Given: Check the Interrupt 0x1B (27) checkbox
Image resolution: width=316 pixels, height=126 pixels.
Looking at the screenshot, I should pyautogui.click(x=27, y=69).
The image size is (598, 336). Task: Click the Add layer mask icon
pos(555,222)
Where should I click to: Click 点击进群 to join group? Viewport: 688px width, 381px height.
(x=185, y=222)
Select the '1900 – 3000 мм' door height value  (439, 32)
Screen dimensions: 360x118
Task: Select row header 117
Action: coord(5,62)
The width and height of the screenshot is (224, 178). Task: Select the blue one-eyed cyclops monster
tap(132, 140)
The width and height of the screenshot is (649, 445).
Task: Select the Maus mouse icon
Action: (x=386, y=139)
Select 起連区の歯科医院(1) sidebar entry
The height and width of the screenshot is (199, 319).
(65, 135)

○ ○ ○

--- ABOUT THIS EXERCISE ---
Write out the whole listing exactly.

--- RESULT BELOW ---
Given: Check the Interrupt 0x1B (27) checkbox
Image resolution: width=316 pixels, height=126 pixels.
Looking at the screenshot, I should pyautogui.click(x=27, y=69).
The image size is (598, 336). Task: Click the Add layer mask icon
pos(555,222)
Where should I click to: Click 点击进群 to join group? Viewport: 688px width, 381px height.
(x=185, y=222)
Select the '1900 – 3000 мм' door height value  (439, 32)
Screen dimensions: 360x118
Task: Select row header 117
Action: coord(5,62)
The width and height of the screenshot is (224, 178). Task: Select the blue one-eyed cyclops monster
tap(132, 140)
The width and height of the screenshot is (649, 445).
Task: Select the Maus mouse icon
Action: (x=386, y=139)
Select 起連区の歯科医院(1) sidebar entry
The height and width of the screenshot is (199, 319).
(65, 135)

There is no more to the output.